▶ _EXERCISE GOAL_:
Here are the records. Write out exactly the lines between the one holding "Контакты (743, 124)" and the one holding "My Account (945, 2186)", inclusive.

------ DATA EXCERPTS

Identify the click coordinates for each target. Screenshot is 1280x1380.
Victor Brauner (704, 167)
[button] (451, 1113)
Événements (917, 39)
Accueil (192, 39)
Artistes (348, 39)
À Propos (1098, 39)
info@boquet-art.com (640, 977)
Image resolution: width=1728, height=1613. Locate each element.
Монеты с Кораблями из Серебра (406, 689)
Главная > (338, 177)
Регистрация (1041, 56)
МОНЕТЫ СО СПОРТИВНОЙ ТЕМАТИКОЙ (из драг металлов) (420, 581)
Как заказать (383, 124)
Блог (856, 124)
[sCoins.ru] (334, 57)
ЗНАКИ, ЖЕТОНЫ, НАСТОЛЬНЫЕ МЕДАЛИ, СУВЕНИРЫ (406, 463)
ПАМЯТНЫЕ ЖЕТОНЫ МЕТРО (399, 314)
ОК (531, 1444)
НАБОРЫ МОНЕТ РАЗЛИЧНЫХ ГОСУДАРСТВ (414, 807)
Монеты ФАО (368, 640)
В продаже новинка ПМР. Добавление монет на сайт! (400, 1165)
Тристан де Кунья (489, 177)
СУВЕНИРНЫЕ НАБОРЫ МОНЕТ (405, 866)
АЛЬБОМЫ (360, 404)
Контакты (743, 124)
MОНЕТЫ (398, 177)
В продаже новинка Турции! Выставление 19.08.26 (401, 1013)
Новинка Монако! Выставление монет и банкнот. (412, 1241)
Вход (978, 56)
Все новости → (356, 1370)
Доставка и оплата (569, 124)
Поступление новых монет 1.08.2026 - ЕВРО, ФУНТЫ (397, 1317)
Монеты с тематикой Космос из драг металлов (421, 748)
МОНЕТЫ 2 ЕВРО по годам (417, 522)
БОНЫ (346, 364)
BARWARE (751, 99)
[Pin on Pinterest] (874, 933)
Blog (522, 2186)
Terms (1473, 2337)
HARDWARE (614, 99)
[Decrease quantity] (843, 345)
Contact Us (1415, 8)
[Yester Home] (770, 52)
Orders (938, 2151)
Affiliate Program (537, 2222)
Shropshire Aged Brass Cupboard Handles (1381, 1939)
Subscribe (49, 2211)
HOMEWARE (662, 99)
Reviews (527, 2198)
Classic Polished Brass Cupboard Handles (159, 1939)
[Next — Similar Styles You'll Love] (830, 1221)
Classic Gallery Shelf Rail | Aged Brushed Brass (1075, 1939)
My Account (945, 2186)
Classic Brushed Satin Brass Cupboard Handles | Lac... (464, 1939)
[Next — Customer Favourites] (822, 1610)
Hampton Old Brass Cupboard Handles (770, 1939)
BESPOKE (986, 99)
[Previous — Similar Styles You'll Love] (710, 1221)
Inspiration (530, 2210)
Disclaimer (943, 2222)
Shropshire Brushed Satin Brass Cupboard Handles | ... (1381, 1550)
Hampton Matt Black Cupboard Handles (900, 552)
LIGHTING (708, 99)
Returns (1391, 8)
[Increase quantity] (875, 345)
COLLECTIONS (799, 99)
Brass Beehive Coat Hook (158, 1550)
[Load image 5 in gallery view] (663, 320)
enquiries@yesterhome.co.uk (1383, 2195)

------------

▶ _RESPONSE TO THIS EXERCISE_:
Контакты (743, 124)
MОНЕТЫ (398, 177)
В продаже новинка Турции! Выставление 19.08.26 (401, 1013)
Новинка Монако! Выставление монет и банкнот. (412, 1241)
Вход (978, 56)
Все новости → (356, 1370)
Доставка и оплата (569, 124)
Поступление новых монет 1.08.2026 - ЕВРО, ФУНТЫ (397, 1317)
Монеты с тематикой Космос из драг металлов (421, 748)
МОНЕТЫ 2 ЕВРО по годам (417, 522)
БОНЫ (346, 364)
BARWARE (751, 99)
[Pin on Pinterest] (874, 933)
Blog (522, 2186)
Terms (1473, 2337)
HARDWARE (614, 99)
[Decrease quantity] (843, 345)
Contact Us (1415, 8)
[Yester Home] (770, 52)
Orders (938, 2151)
Affiliate Program (537, 2222)
Shropshire Aged Brass Cupboard Handles (1381, 1939)
Subscribe (49, 2211)
HOMEWARE (662, 99)
Reviews (527, 2198)
Classic Polished Brass Cupboard Handles (159, 1939)
[Next — Similar Styles You'll Love] (830, 1221)
Classic Gallery Shelf Rail | Aged Brushed Brass (1075, 1939)
My Account (945, 2186)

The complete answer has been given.